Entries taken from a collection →
________________________________________
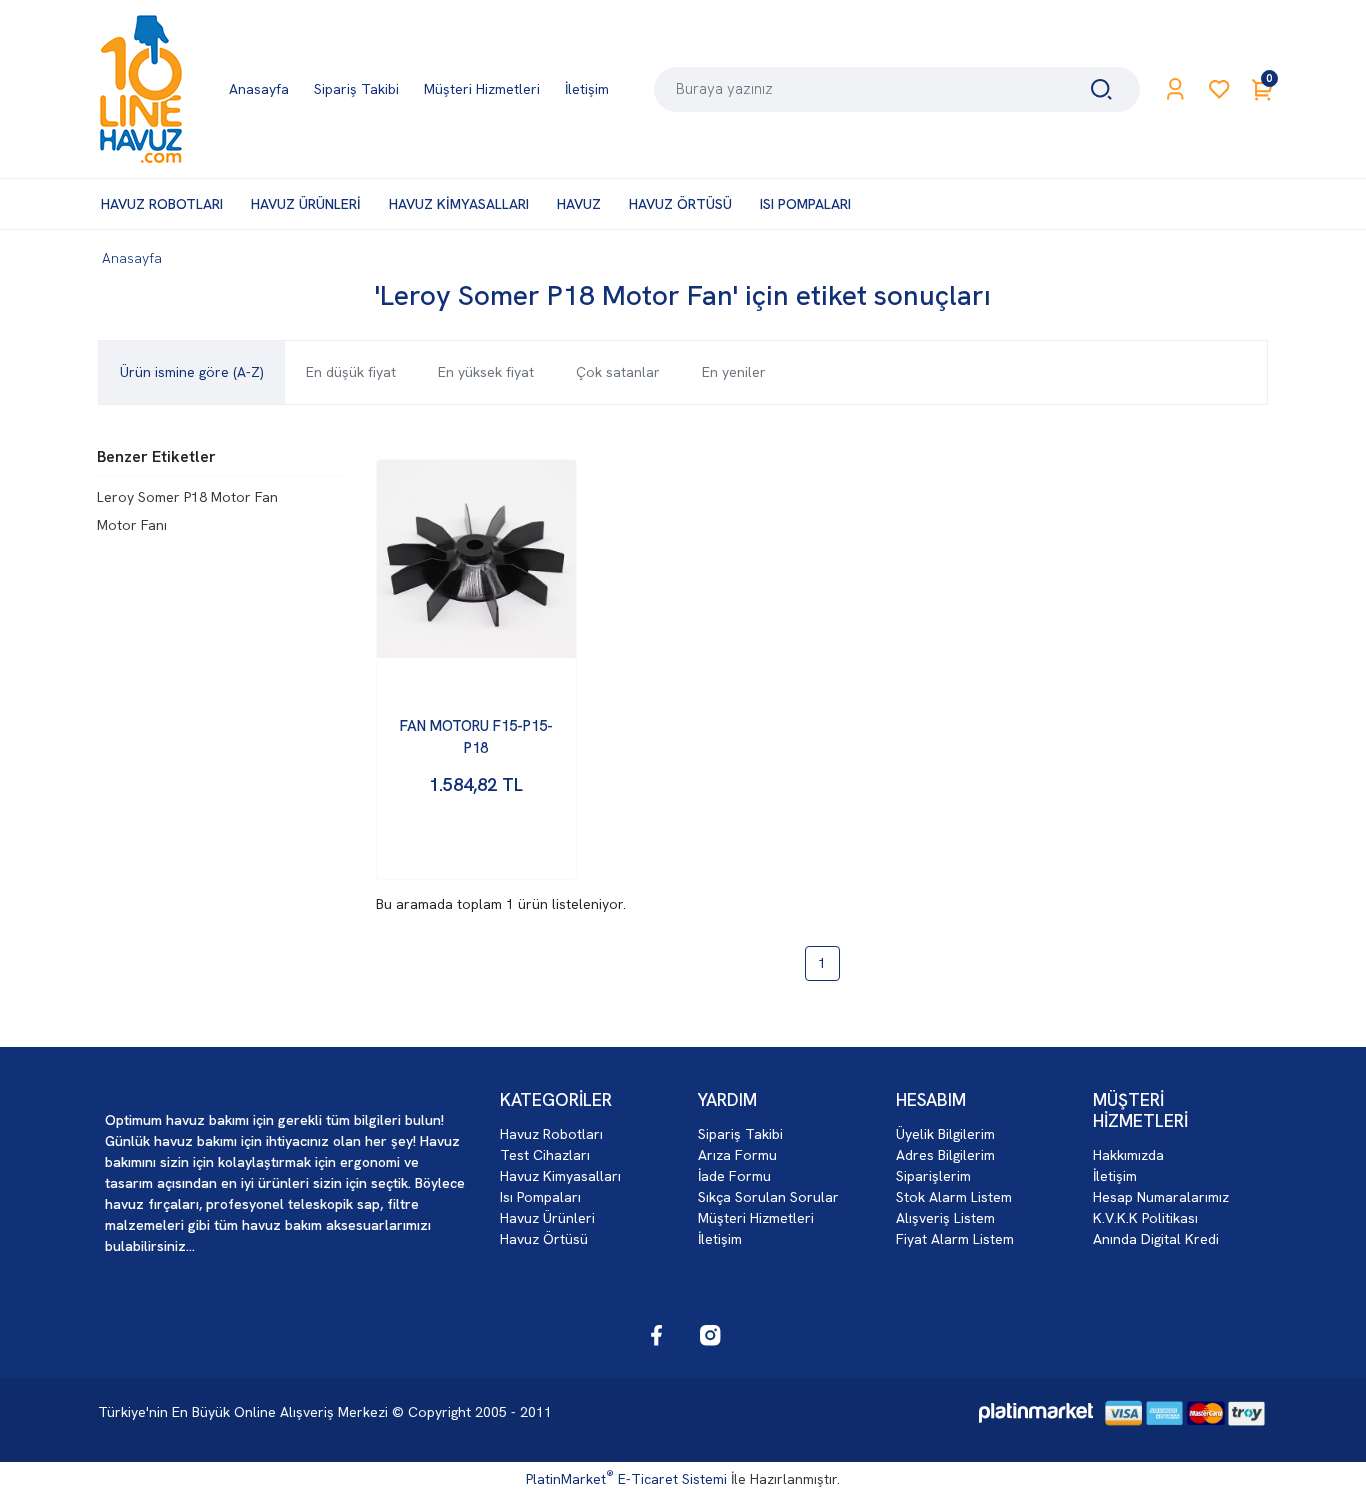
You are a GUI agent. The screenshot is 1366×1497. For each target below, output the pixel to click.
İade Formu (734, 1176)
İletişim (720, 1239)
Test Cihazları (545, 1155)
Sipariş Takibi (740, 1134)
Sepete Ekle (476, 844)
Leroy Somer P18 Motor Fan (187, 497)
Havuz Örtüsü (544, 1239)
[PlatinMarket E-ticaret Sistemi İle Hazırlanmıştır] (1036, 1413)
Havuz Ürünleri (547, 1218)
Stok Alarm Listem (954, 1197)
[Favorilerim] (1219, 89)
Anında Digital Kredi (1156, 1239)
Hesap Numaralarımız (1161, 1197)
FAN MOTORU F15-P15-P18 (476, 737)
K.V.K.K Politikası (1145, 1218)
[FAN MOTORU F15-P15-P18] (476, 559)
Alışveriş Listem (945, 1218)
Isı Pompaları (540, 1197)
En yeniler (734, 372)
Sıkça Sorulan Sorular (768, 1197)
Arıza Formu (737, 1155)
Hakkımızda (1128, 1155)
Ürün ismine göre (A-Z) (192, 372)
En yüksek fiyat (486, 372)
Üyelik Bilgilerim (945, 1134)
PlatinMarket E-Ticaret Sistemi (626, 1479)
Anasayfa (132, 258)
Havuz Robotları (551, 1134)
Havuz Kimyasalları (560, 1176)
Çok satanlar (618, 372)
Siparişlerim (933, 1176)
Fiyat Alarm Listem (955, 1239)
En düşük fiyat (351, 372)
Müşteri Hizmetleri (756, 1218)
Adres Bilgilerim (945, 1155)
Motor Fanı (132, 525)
________________________________________
From the entries, report every line in which the string "PlatinMarket" occurs.

Exercise solution →
[PlatinMarket E-ticaret Sistemi İle Hazırlanmıştır] (1036, 1413)
PlatinMarket E-Ticaret Sistemi (626, 1479)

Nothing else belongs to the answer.